Records shown:
----------------------------------------
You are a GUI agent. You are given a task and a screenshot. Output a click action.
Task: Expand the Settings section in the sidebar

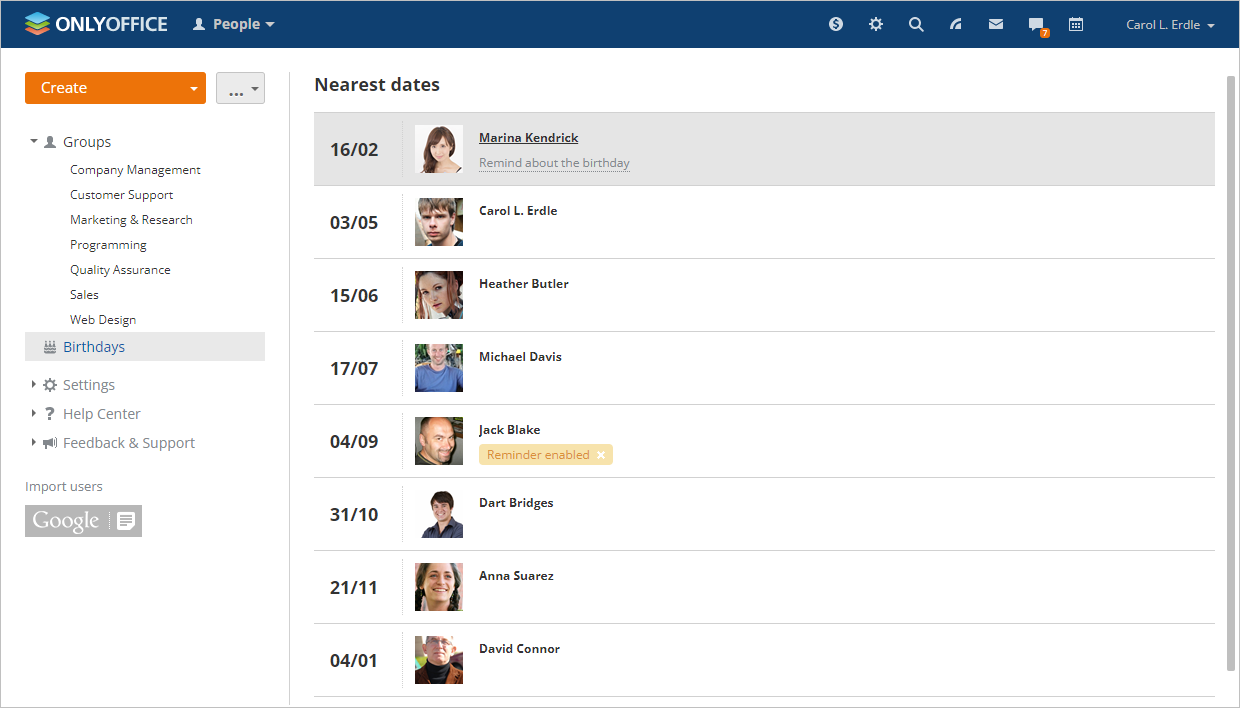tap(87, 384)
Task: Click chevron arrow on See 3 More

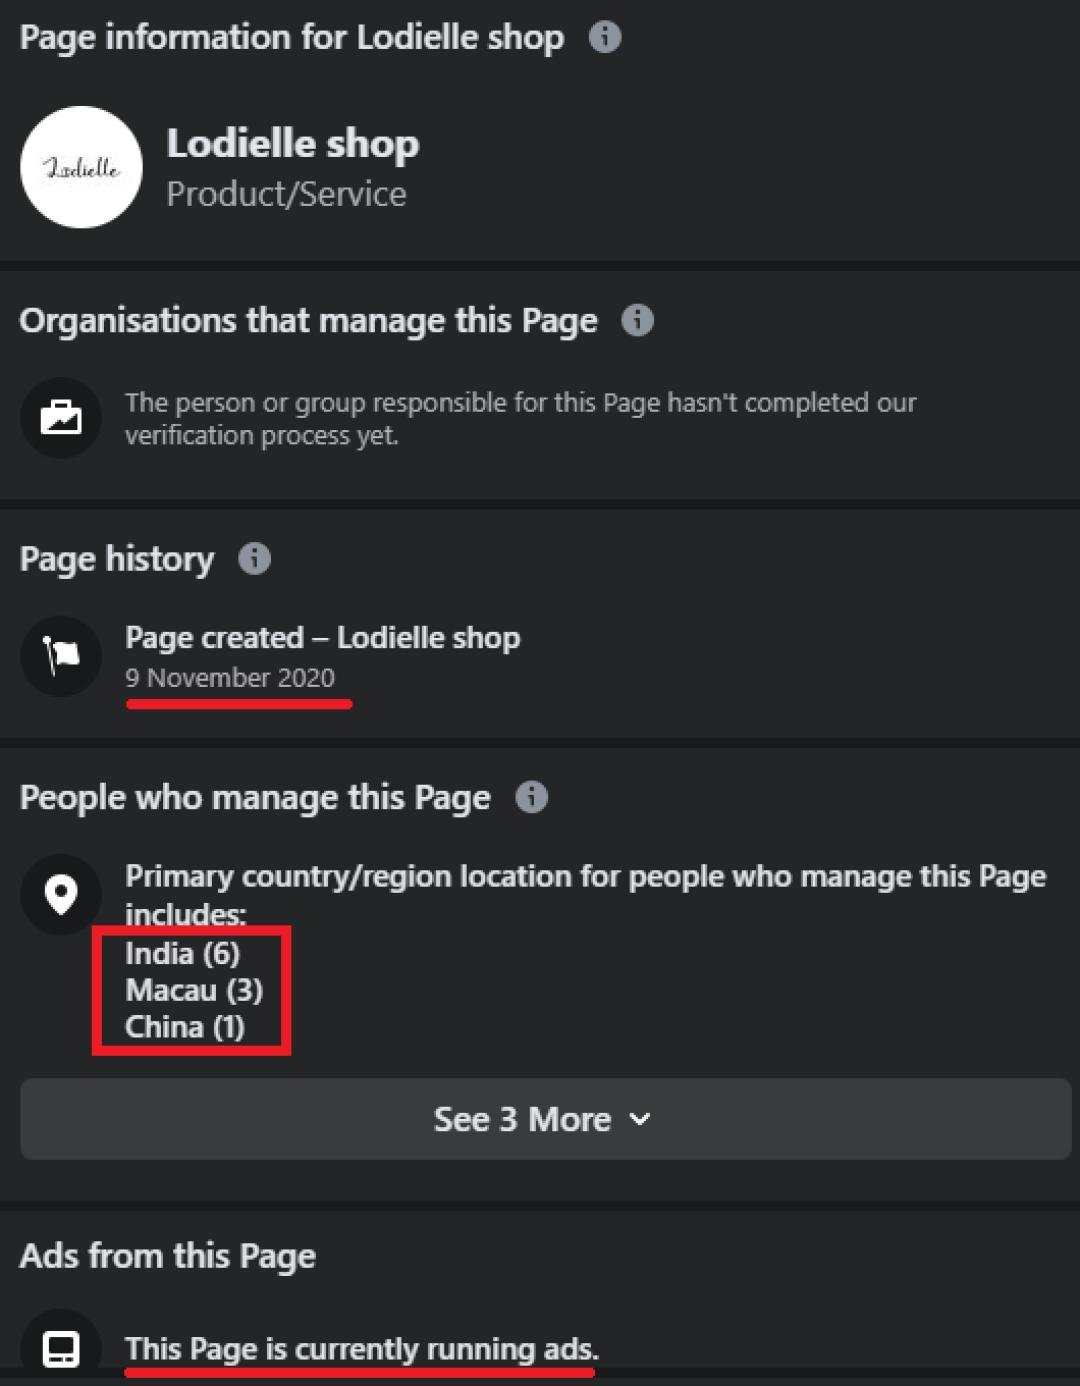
----------------------------------------
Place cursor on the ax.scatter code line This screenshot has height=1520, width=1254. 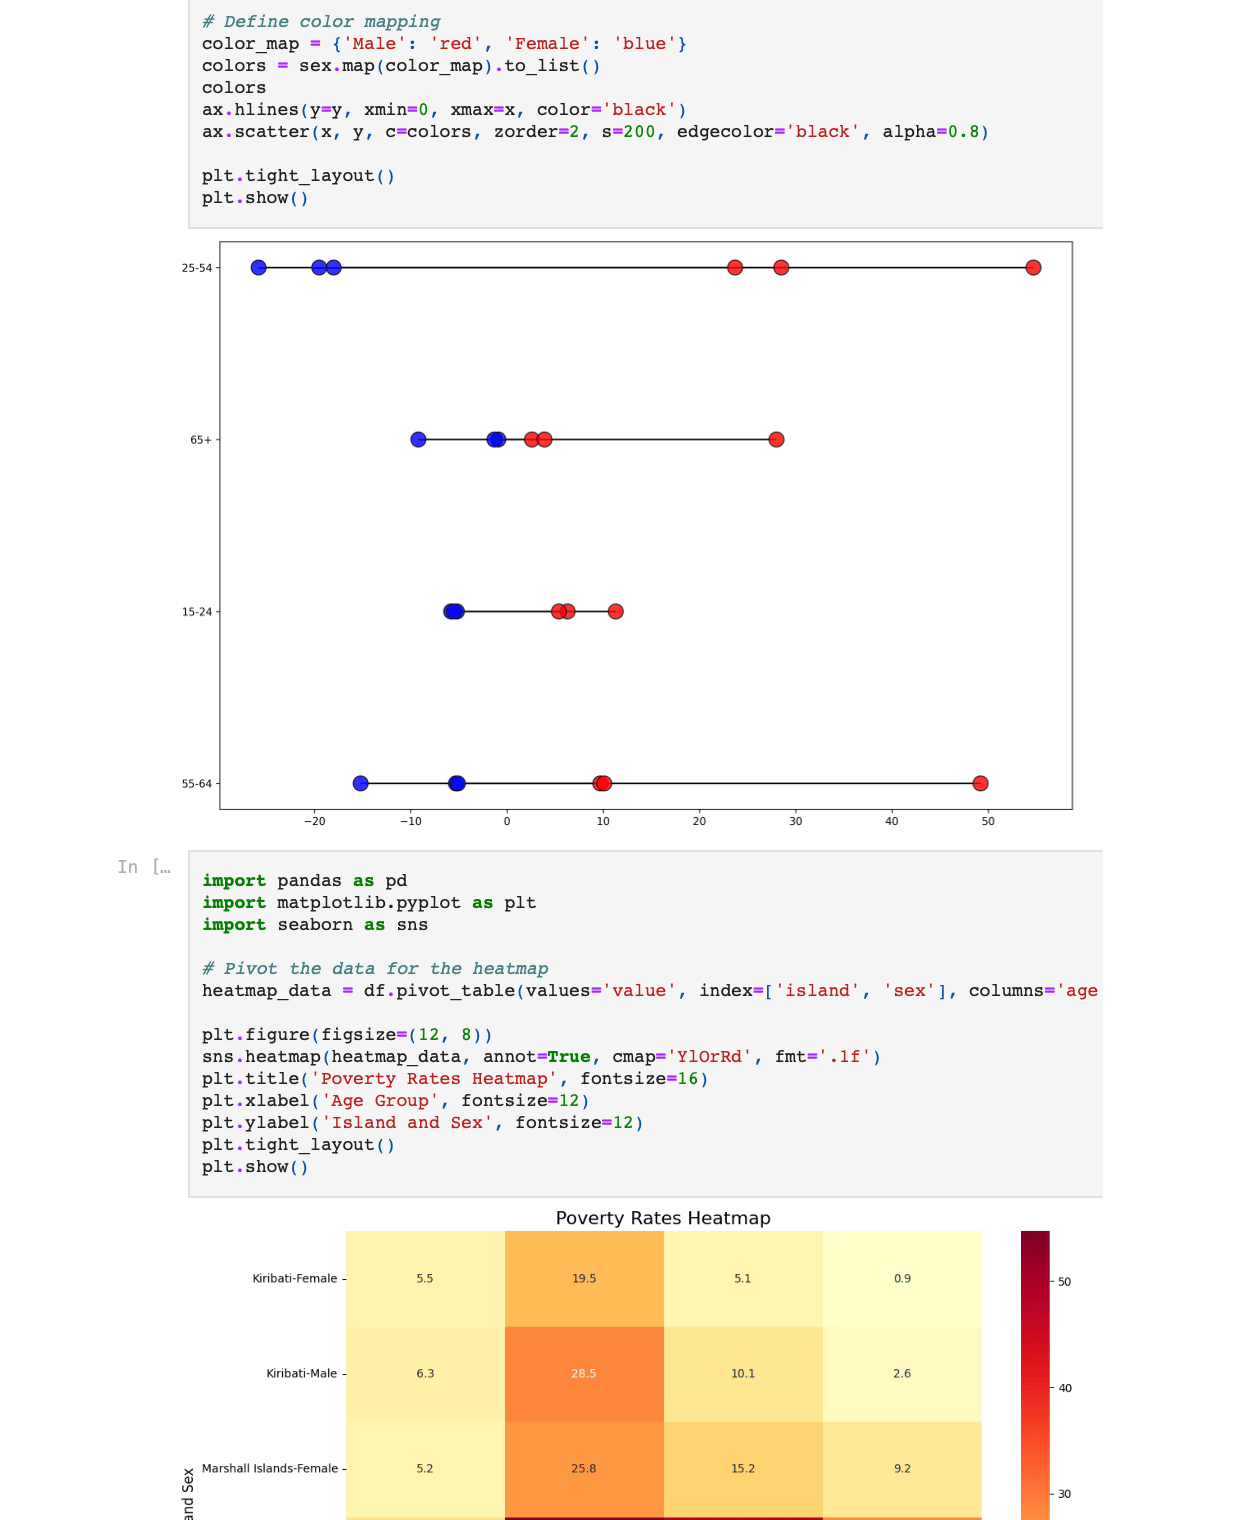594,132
----------------------------------------
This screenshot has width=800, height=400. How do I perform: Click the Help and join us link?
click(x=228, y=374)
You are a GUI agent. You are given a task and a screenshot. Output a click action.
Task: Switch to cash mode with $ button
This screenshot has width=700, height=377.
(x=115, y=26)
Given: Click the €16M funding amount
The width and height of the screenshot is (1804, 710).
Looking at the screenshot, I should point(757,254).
----------------------------------------
Exercise details: Your answer should be the exact lines above from the one with "This screenshot has width=800, height=400." through the one with "Given: Click the €16M funding amount", both included, and nothing besides.

Response area:
This screenshot has width=800, height=400. How do I perform: Click the Help and join us link?
click(x=228, y=374)
You are a GUI agent. You are given a task and a screenshot. Output a click action.
Task: Switch to cash mode with $ button
This screenshot has width=700, height=377.
(x=115, y=26)
Given: Click the €16M funding amount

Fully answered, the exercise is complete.